* **READING PASSAGE**
(begin)
Europeiska
2010-02-03

How to successfully set up a business in China?

Well, Johansson and Vahlne already 1977 debated in their Uppsala model of the internationalization process that companies step by step almost by geographic area should learn about new country and culture and then move to the next.

Today that is not always possible but they have a
good point about the importance of understanding the intended market.

To explain this I must start with this question instead;
how is it to live and work in China? I will give an example of what a day here is like.

Yesterday I went to see Avatar in 3D in one of
Shanghais popular tourist areas Xintiandi. I could not pay with my Chinese card, so needed to go on a hunt for an ATM to get cash for the 4 tickets á 130 RMB (about 140 sek). To then stand in another line and pay 100 RMB in deposit for the 3D glasses. To sip on while watching the movie you could choose Cola, beer or water, we choose beer.
(end)
* **GOAL 1**
In the blog post about setting up a business in China, what was the price of each movie ticket?
* **GOAL 2**
Carry on the blog post about setting up a business in China, picking up after its last sentence.
The rows are not needed.

* **DATA EXCERPTS**
(begin)
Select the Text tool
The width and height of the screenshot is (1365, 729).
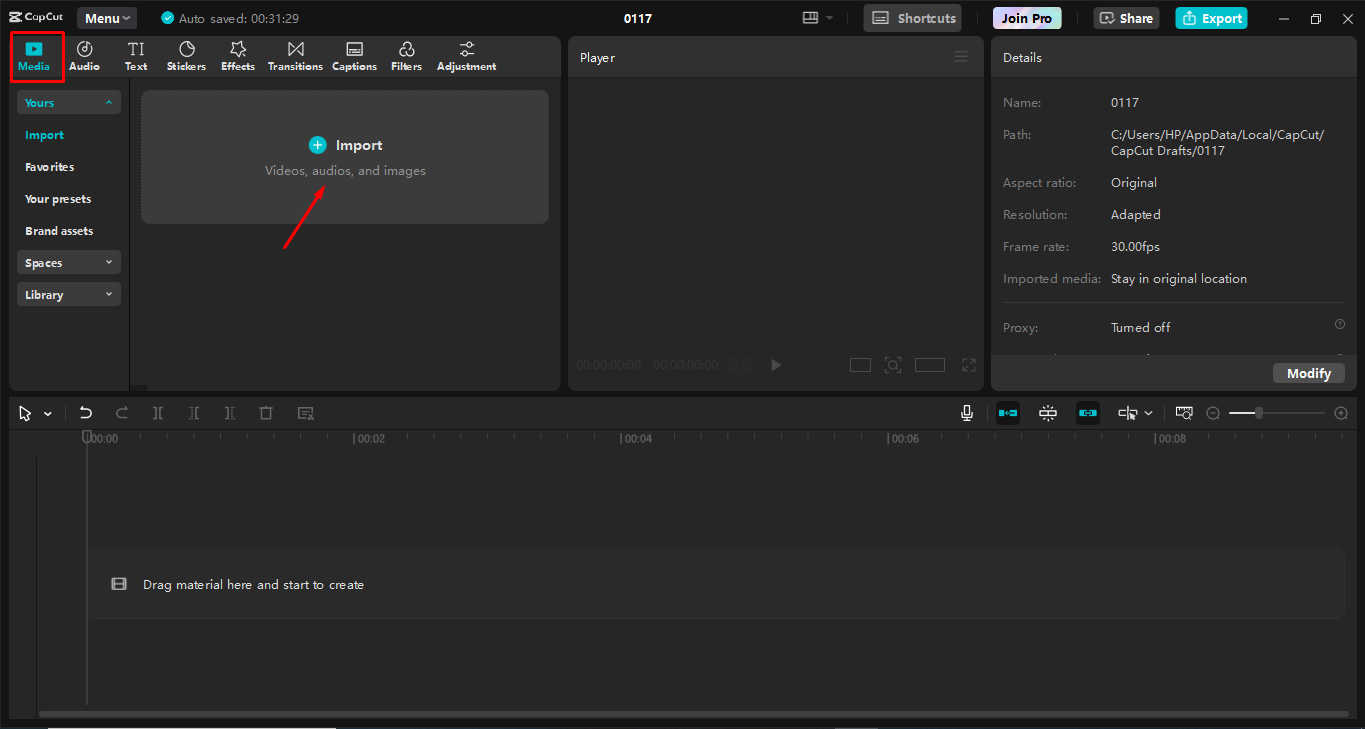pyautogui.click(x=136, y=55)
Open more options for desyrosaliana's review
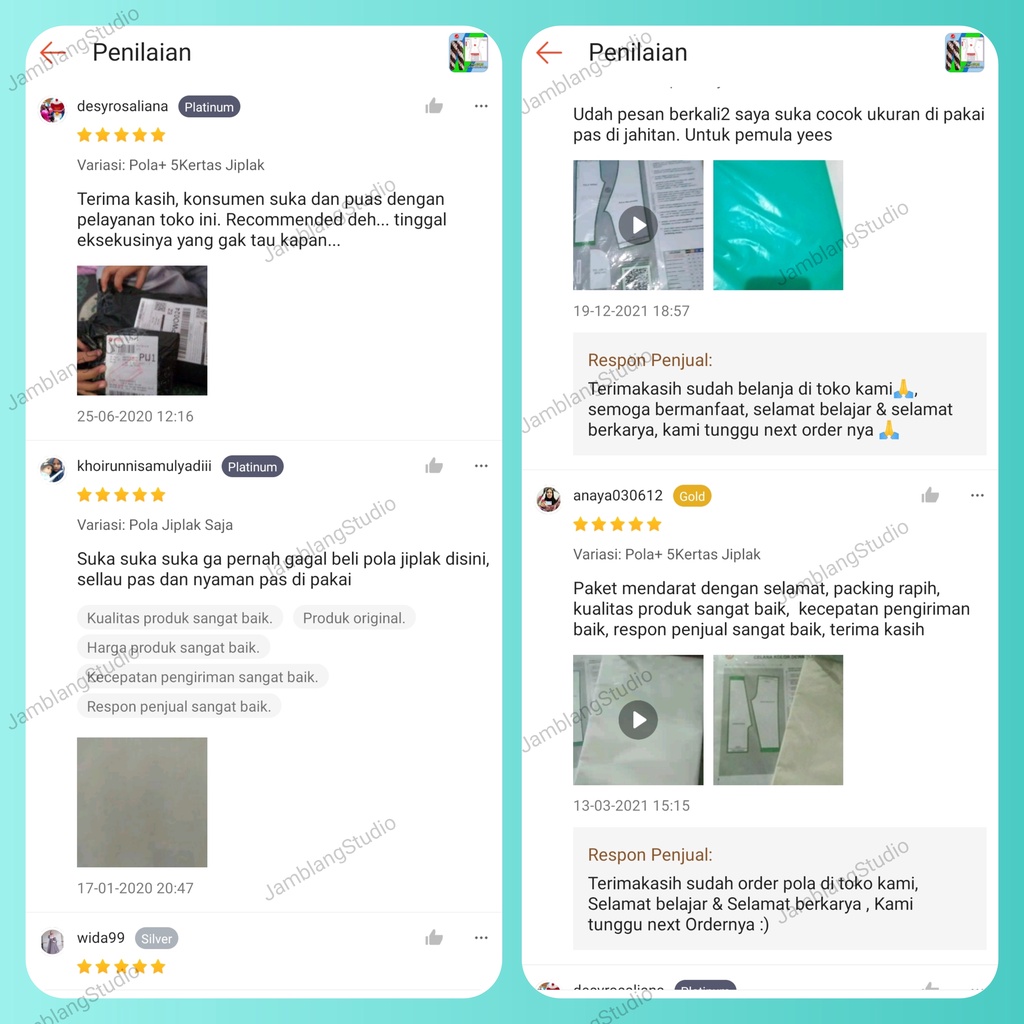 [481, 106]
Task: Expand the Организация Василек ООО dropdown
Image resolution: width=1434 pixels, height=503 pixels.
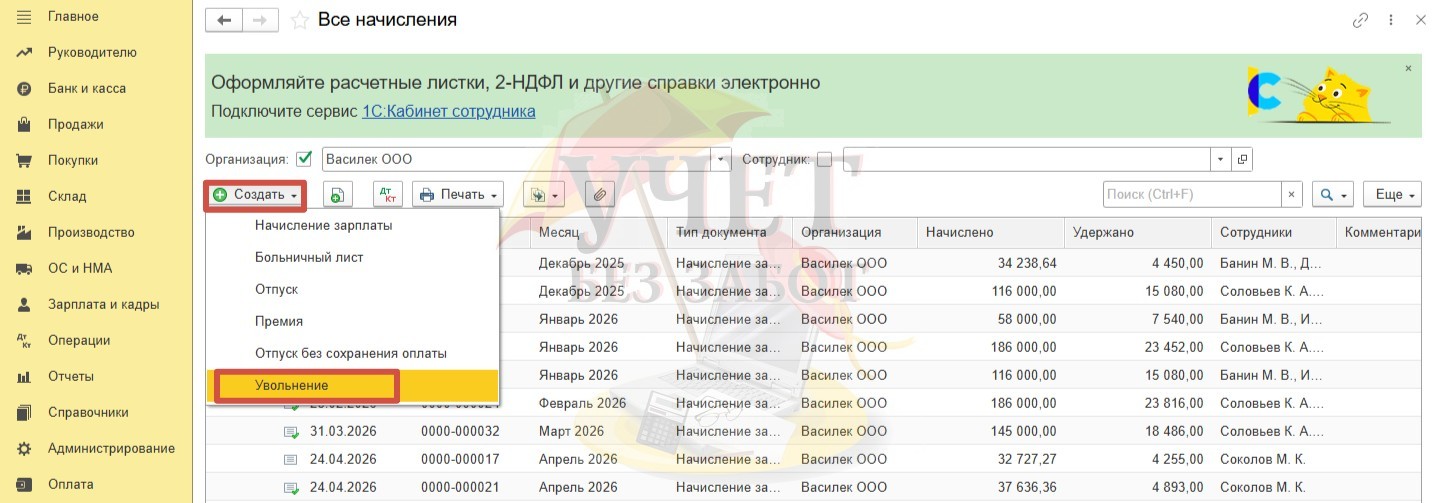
(end)
(begin)
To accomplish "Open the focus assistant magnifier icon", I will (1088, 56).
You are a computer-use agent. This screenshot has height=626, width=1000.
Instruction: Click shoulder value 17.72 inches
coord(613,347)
(end)
(begin)
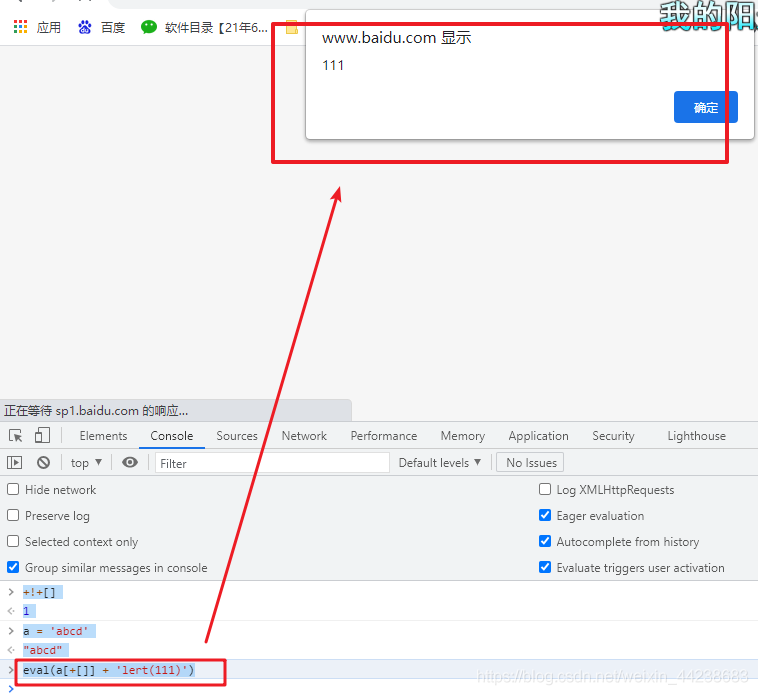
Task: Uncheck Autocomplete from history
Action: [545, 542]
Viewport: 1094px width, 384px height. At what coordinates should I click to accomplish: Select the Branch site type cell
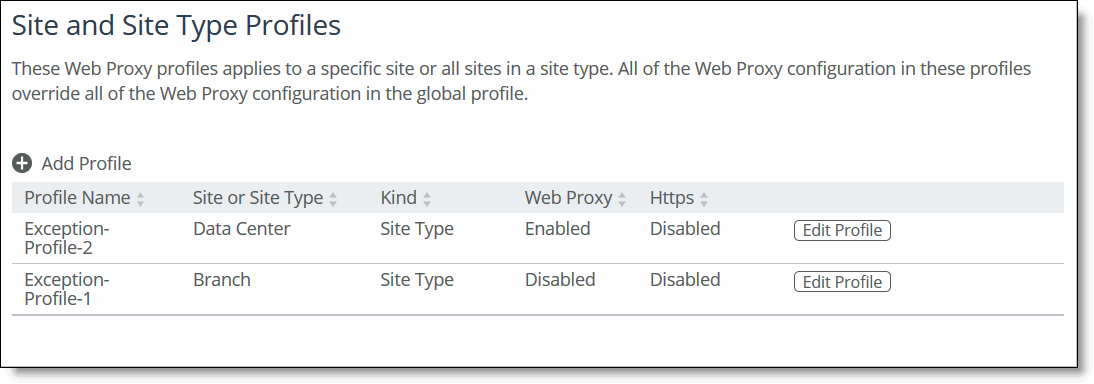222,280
(end)
* **FINAL RESULT 1**
Each ticket cost 130 RMB (about 140 SEK).

* **FINAL RESULT 2**
The subtitles were only in Chinese, so everything said in the made up language of the Na´vi was lost. 10 minutes before the end, in the middle of the emotional and powerful closing scene, half of the audience stands up and leaves. Why? Probably not because they think its bad, maybe they feel they know what will happen, or maybe they just want to get ahead of the line of hundreds that want the 100 RMB deposit back. I’m not sure but I’m very sure that was not a reaction Hollywood’s James Cameron expected from an audience. I then take the taxi back to my apartment and the 20 minutes ride costs me 17 RMB (about 20 sek).

I walk the seven stairs up to my top floor apartment, it’s a Chinese old lane house, so the staircase is dirty, full of old junk, bicycles, stored potatoes on the window sills and my neighbours cricket is playing very loudly for everyone in the house. Its dark, and the light sensors are triggered by sound.

So at 1 am when I come home from my late movie, I need to stamp as hard as I can in the stairs to turn the lights on. Do I wake everyone in the building? Probably not. What is the logic behind making loud noises to turn on the lamps? I don’t know but I have noticed a general attitude about noise – the louder – the more – the better.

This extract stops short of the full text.